▶ _EXERCISE TASK_:
Transcribe the passage of the court opinion starting at "Parker Poe Adams" and ending at "DENIES Plaintiff's Motion.".

Loftin v. QA Investments, LLC

Decision Date01 February 2018
Docket Number03 CVS 16882
Citation2018 NCBC 11
PartiesPETER T. LOFTIN, Plaintiff, v. QA INVESTMENTS, LLC and QUELLOS GROUP, LLC, Defendants.
CourtSuperior Court of North Carolina

The Brocker Law Firm, P.A., by Crystal S. Carlisle and Douglas J Brocker and Eagan Avenatti, LLP, by Michael Avenatti (pro hac vice), for Plaintiff.

Parker Poe Adams & Bernstein, LLP, by William L. Rikard, Jr. Deborah L. Edney, James C. Lesnett, Jr., and Sarah Fulton Hutchins, for Defendants.

ORDER & OPINION ON DEFENDANTS' MOTION FOR SUMMARY JUDGMENT AND PLAINTIFF'S MOTION PURSUANT TO RULE 56(F)

James L. Gale Chief Business Court Judge.

1. THIS MATTER is now before the Court on Defendants' Motion for Summary Judgment ("Defendants' Motion") and Plaintiff Peter T. Loftin's Motion for a Rule 56(f) Continuance Regarding Defendant QA's Motion for Summary Judgment ("Plaintiff's Motion") (collectively the "Motions"). For the reasons discussed below the Court GRANTS Defendants' Motion and DENIES Plaintiff's Motion.

▶ _DATA RECORDS_:
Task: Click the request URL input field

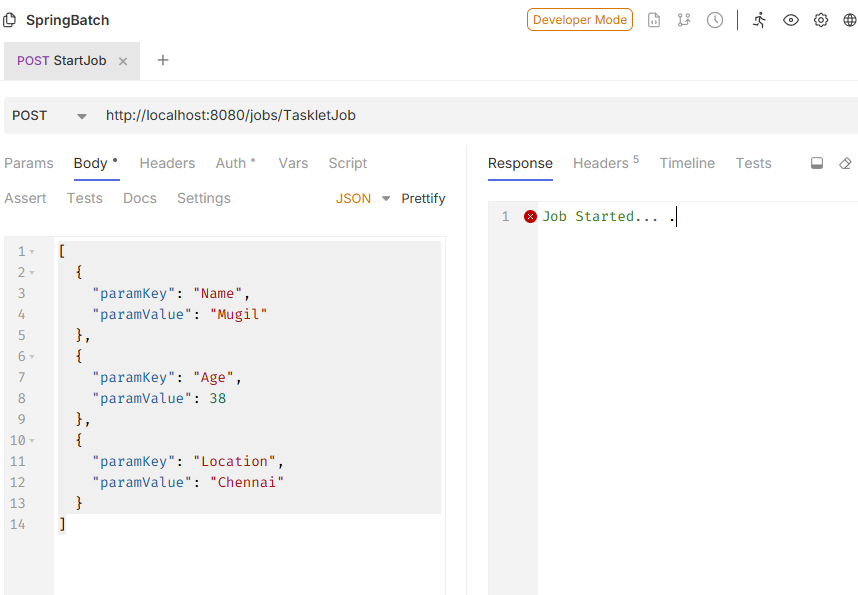Action: click(470, 116)
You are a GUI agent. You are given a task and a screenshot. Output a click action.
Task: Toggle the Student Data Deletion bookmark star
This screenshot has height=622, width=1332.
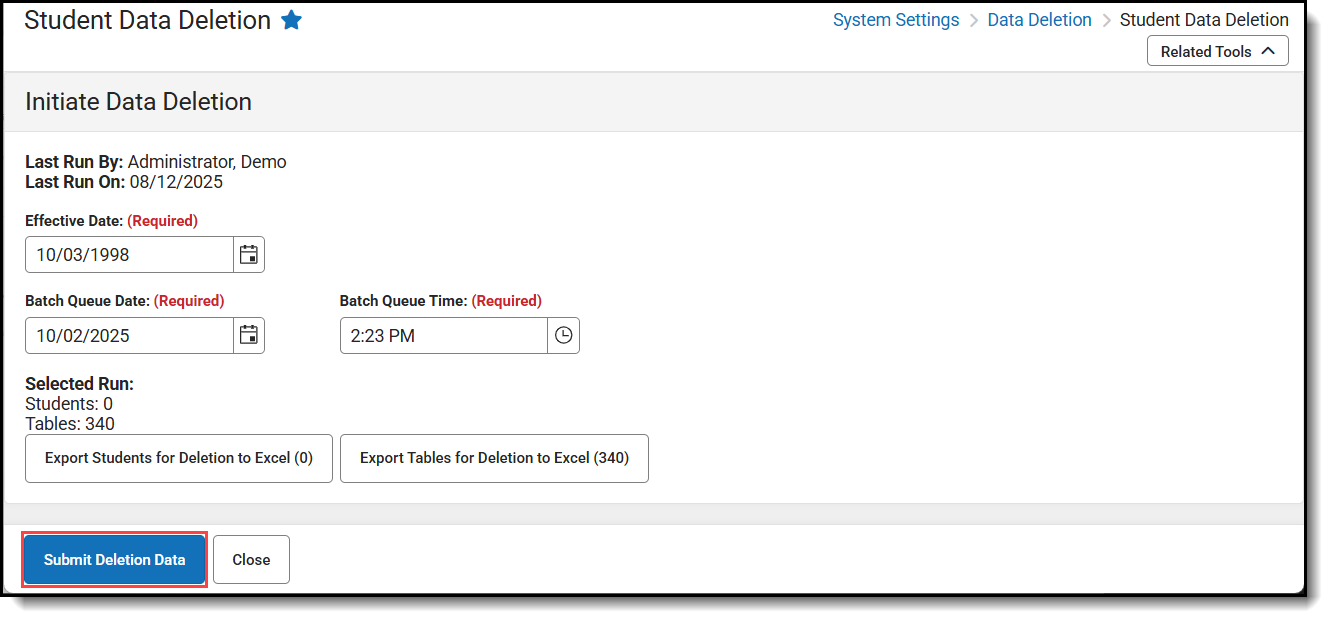pos(291,19)
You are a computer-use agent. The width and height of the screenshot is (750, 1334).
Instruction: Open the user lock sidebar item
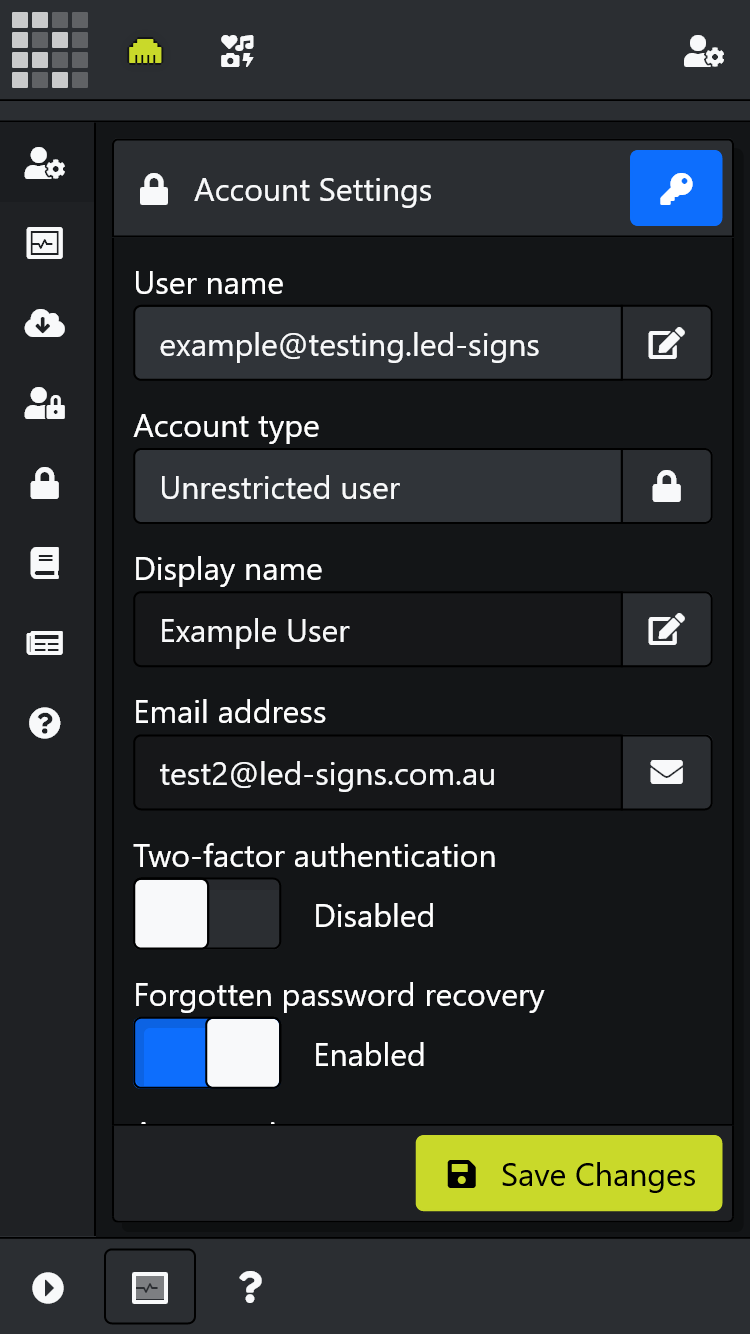[45, 404]
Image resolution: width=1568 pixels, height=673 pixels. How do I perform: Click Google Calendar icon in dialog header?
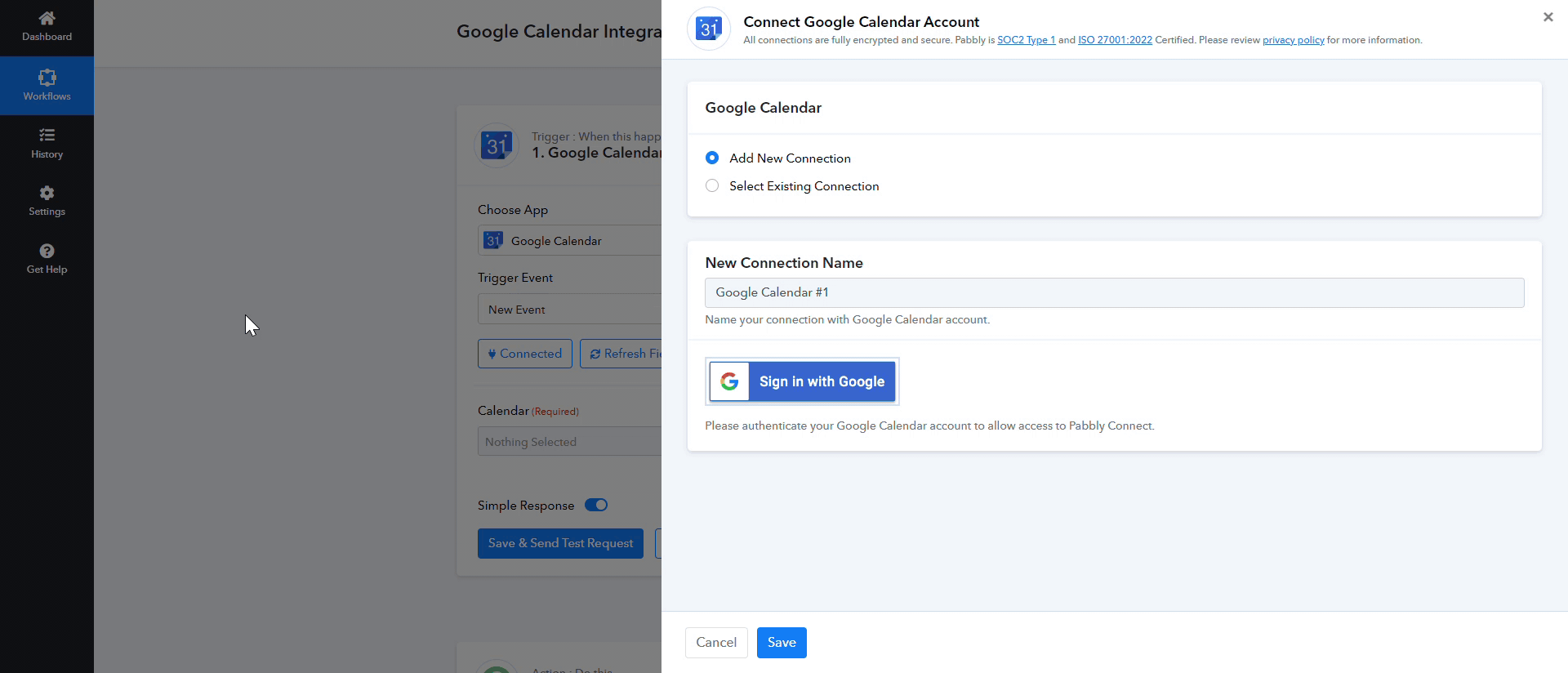708,29
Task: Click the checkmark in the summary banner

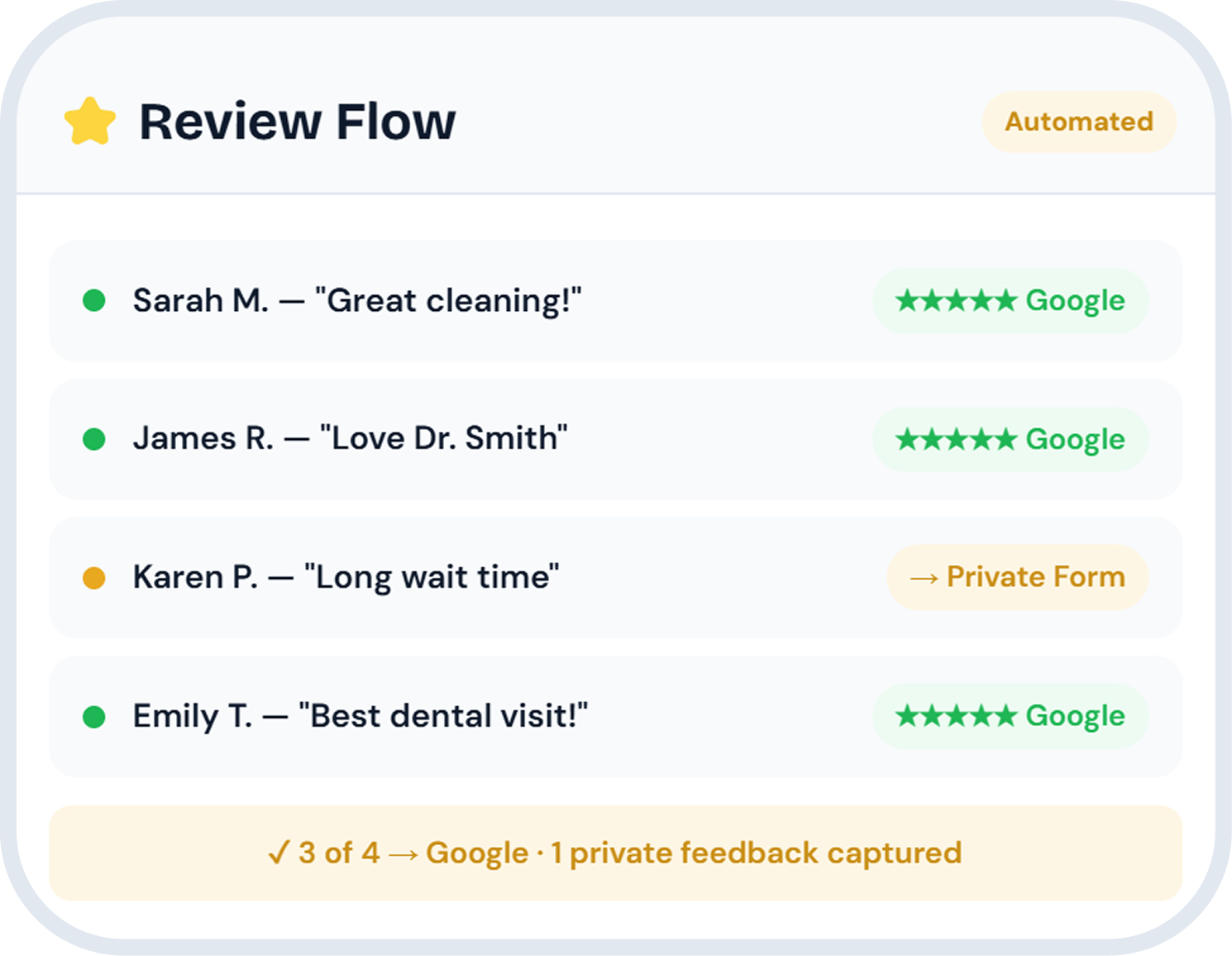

▶ _EXPECTED OUTPUT_:
Parker Poe Adams & Bernstein, LLP, by William L. Rikard, Jr. Deborah L. Edney, James C. Lesnett, Jr., and Sarah Fulton Hutchins, for Defendants.

ORDER & OPINION ON DEFENDANTS' MOTION FOR SUMMARY JUDGMENT AND PLAINTIFF'S MOTION PURSUANT TO RULE 56(F)

James L. Gale Chief Business Court Judge.

1. THIS MATTER is now before the Court on Defendants' Motion for Summary Judgment ("Defendants' Motion") and Plaintiff Peter T. Loftin's Motion for a Rule 56(f) Continuance Regarding Defendant QA's Motion for Summary Judgment ("Plaintiff's Motion") (collectively the "Motions"). For the reasons discussed below the Court GRANTS Defendants' Motion and DENIES Plaintiff's Motion.